Stated goal
How many lines of the data below contain the word "This", matching case exactly? Reply with the number alone.

Exercise materials
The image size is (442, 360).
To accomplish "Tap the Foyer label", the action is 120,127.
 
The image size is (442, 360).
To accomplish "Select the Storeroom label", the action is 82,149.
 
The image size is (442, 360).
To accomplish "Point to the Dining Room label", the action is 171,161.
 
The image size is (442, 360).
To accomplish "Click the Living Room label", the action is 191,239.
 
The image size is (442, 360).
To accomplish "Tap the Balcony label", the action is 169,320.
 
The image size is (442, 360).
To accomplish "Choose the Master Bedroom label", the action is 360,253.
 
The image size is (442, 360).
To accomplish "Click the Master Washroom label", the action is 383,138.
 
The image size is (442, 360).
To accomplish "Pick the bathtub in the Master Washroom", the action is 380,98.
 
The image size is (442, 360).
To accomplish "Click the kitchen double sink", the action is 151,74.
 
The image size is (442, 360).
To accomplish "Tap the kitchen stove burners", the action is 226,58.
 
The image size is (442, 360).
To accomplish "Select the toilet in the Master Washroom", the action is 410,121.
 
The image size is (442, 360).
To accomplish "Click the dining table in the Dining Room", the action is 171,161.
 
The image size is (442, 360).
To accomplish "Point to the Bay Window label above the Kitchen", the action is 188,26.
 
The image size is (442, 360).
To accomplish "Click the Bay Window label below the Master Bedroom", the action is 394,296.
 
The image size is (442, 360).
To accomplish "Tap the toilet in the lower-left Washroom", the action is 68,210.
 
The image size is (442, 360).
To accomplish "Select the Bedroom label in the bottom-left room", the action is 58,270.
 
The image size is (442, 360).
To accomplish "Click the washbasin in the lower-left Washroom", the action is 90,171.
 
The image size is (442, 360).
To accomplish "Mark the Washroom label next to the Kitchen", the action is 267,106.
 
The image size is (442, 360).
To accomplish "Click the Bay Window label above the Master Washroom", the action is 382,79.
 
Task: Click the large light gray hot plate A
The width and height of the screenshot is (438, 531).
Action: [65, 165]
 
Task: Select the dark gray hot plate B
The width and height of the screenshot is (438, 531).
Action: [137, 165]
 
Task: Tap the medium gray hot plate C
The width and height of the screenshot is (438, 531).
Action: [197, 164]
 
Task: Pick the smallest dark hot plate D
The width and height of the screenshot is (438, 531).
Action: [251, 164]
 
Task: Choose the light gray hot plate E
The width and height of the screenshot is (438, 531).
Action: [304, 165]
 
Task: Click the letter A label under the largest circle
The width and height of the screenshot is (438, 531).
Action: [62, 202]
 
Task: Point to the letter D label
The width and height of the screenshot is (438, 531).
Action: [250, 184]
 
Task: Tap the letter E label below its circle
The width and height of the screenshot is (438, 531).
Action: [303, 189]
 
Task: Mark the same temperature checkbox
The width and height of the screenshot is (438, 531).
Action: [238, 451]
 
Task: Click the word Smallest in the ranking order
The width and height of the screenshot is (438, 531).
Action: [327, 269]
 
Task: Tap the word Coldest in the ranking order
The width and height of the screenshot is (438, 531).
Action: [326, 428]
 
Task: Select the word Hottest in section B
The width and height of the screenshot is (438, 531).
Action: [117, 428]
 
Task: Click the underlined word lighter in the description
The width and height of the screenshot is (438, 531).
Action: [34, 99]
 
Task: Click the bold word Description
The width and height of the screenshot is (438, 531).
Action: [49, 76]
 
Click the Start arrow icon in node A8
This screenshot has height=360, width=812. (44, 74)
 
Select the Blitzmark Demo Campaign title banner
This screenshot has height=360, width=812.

Completed exercise
2